驚異のチーム紹介
『そ、それでは、今回Zeリーグに参戦するもう1チームって言うのは……』
『あの倉崎 世叛が、オーナーを務めているのですか!?』
後ろ姿の記者たちが、目を丸くしているのが見て取れる。
『ええ、そうです。この記者会見に集まっていただいた芸能リポーターの皆さんが、倉崎 世叛の名前くらいはご存じで良かった』
日高オーナーの話術に、笑いで場が和んだ。
「あ、あの倉崎って人、芸能リポーターにも名前が知れちゃってるんだ」
最初は不審者扱いした倉崎に、感心する奈央。
『では改めて、ボクがオーナーを務めるフルミネスパーダMIEの、主要選手を紹介したいと思います』
有葉 路夢(あるば ロム)が、キラリとした笑顔で言った。
スポットライトが、オーナーであるロムから、オーナーのスーツと同じ色の赤いユニホームを纏った選手たちに移動する。
『まずは、キャプテン。奥多 愛楠(おくた アグス)選手です』
記者席から、再び激しいフラッシュが焚かれた。
「うわぁ、この人もメチャクチャカッコいいじゃん。ユニホーム着てなかったら、ただのイケメンアイドルだよね」
すでに奈央は、居なくなった幼馴染みのコトなど忘れている。
『チームキャプテンを任されている、奥多 愛楠です。アグスとお呼びください』
『アグス選手は、ポジションはどこをされているんですか?』
『ゴールキーパーです。ウチは堅守速攻型のチームですので、わたしを始めとしたディフェンス陣が護って、脚の早いフォワードにボールを渡し、速攻で点を決めるスタイルですね』
「な、なあ。このアグスってヤツ、監督みてーなコト言ってるぞ」
クロナミが言った。
相変わらず全員が接客室のテレビに釘付けで、一馬がロランと入れ替わっているコトなど、誰も気付いていない。
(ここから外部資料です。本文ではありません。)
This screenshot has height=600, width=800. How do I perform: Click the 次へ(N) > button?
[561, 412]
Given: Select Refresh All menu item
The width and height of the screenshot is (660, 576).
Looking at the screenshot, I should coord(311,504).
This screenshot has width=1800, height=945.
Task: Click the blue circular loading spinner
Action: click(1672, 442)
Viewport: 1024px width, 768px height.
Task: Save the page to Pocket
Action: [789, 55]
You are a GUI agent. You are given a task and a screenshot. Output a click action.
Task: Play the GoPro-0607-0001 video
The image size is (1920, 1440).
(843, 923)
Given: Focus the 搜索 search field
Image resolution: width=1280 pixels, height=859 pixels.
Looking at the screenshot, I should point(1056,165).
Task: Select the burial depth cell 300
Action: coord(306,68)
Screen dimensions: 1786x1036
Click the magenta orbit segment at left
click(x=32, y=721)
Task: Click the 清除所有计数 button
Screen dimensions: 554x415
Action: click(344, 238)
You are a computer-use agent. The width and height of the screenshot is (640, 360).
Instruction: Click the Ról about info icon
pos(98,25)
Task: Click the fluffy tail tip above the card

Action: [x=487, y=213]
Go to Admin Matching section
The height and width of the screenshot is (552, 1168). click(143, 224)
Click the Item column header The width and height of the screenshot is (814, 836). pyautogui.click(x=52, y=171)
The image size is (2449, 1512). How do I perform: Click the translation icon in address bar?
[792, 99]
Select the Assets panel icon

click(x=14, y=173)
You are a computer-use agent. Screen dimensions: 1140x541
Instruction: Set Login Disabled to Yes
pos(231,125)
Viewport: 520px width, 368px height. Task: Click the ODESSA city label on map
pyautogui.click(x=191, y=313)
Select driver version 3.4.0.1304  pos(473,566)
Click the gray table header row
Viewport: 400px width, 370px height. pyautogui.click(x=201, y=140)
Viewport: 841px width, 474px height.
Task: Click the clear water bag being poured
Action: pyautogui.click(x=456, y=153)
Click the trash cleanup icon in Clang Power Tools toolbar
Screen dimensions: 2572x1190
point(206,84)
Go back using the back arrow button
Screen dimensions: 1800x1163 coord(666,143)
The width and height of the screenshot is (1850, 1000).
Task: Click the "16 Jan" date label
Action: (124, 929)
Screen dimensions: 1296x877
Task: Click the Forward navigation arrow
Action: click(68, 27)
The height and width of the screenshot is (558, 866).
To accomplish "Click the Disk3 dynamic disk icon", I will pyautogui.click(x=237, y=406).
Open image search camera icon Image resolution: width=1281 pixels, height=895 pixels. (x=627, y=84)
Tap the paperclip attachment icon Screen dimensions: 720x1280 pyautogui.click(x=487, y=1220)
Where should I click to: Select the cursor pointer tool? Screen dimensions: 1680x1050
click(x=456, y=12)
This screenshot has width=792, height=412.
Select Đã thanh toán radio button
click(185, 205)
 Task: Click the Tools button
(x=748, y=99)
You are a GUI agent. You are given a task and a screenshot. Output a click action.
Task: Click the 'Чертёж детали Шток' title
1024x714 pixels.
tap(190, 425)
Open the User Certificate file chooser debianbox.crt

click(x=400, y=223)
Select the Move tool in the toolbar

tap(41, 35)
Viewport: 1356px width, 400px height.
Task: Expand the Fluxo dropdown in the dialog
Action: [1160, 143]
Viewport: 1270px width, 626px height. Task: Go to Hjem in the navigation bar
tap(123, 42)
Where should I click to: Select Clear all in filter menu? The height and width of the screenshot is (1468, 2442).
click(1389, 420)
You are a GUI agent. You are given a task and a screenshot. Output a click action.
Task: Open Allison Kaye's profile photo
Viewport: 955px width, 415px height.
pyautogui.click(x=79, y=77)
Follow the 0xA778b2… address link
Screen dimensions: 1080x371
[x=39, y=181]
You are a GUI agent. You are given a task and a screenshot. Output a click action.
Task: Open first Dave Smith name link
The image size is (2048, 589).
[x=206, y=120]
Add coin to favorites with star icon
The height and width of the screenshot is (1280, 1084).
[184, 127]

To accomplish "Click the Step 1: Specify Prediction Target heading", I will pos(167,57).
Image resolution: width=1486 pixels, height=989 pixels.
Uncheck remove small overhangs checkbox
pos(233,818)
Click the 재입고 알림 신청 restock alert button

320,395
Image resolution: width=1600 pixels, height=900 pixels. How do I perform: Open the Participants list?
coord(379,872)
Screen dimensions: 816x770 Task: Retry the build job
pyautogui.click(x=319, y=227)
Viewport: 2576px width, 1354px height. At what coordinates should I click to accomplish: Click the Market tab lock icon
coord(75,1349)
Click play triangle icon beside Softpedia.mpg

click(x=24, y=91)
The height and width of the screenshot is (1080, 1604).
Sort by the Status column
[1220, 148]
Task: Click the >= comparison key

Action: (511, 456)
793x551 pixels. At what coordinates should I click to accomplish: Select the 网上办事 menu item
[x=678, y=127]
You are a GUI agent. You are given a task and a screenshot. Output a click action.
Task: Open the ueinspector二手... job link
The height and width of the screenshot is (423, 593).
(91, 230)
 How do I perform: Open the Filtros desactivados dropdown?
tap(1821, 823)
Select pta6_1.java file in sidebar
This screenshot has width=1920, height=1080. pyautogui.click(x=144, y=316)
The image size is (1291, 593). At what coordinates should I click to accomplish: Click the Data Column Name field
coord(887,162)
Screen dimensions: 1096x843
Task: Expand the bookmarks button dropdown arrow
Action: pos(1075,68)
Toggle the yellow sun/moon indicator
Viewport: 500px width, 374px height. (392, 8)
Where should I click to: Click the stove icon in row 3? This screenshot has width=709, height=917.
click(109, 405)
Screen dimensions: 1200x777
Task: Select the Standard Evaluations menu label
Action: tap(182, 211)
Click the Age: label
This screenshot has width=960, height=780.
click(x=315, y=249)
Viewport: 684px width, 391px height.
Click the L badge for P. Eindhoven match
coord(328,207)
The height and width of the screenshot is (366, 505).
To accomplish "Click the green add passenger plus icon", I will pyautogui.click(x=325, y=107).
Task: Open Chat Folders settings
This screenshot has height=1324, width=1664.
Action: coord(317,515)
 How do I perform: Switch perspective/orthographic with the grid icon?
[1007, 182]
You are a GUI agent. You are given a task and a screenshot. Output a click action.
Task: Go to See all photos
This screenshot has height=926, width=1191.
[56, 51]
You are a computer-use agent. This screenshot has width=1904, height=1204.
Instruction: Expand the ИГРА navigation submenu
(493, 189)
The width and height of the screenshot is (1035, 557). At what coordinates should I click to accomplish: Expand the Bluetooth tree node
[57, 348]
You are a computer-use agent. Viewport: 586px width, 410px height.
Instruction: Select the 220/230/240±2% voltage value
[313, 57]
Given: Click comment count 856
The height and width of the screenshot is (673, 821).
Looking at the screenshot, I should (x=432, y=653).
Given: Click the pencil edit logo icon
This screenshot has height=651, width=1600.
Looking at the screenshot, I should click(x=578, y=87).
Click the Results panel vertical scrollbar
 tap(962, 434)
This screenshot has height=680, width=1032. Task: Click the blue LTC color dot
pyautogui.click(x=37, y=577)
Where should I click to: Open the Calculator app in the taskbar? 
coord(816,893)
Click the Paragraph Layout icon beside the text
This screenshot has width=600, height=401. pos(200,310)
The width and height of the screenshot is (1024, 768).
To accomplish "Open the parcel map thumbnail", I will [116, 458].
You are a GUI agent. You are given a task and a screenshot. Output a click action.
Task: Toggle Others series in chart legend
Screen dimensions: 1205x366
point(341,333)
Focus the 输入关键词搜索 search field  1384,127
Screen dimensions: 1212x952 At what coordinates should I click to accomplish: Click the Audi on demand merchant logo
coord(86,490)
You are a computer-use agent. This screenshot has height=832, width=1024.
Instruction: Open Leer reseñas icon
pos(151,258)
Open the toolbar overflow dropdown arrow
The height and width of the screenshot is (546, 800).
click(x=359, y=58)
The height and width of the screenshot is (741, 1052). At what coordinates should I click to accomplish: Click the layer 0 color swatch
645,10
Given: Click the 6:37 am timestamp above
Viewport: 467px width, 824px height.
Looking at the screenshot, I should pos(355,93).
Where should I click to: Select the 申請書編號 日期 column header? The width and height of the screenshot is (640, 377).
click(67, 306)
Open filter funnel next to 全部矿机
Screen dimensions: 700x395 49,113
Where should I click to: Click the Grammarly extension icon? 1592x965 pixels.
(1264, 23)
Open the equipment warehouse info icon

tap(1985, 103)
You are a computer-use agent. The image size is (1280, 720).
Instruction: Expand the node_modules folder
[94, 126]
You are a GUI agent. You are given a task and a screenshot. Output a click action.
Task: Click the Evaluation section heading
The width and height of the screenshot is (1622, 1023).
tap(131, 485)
「実際に彼は、フィールドの監督とあだ名されているからな」
「そうなんスか、倉崎さん。でも、キーパーとしてはビミョウとか?」
「残念ながら、キーパーとしても超一流でな。彼からゴールを奪うのは、至難の業だ」
「そんなにスゴいキーパーなのですか、倉崎司令?」
「そうだ、杜都。アグスは恐らく、日本はおろか世界レベルのキーパーになるとオレは思っている」
「倉崎司令にそこまで評価されるとは、恐ろしい……」
「まあ、彼の方が年上だケドな」
「プロなのに高校生が主力なのは、ウチくらいだぜ、杜都」
「そ、そうでありました」
笑いが起きる、接客室。
「だけどオレさまたち、年上のプロと戦わなくちゃいけないのかよ」
けれども、クロナミの一言と共に笑いは消える。
『主力選手を、ご紹介いたします。まずは、センターバックの樹莉 海漸(じゅり カイザ)。そして、チェニジアのストライカー、バルガ・ファン・ヴァール選手です』
「が、外国人まで居るのかよ。地域リーグって陣容じゃねェだろ」
「だけどさ、ピンク頭。大した外国人じゃ、ないって可能性も……」
「ないな。ファン・ヴァールは先シーズン、イタリアの2部リーグで27得点を挙げている。今季、イタリアのビッグクラブに移籍するとの噂もあった選手だが……まさか日本の地域リーグに来るとはな」
キャプテンが、タブレットで情報を調べながら言った。
「マジかよ、雪峰。海馬コーチじゃ話にならんぞ!」
「なあ、倉崎さん。ウチも、外国人を獲得しようぜ!」
「無理だ、黒浪」
即答する、スーパースター。
『選手紹介は、以上となります。監督に関しては、イタリア人のスキアビオ監督との交渉に成功し、明日には来日される見込みです』
オーナーのロムが、記者席に向かって言った。
「ゲッ、監督まで外国人かよ!?」
「雪峰、スキアビオ監督って、かなりの名将じゃなかったか?」
「そうだな、紅華。老齢ではあるが、守備戦術は芸術とまで評されている」
デッドエンド・ボーイズにとって、脅威としかならない情報を吐きまくるテレビを前に、集まった一同は沈黙する。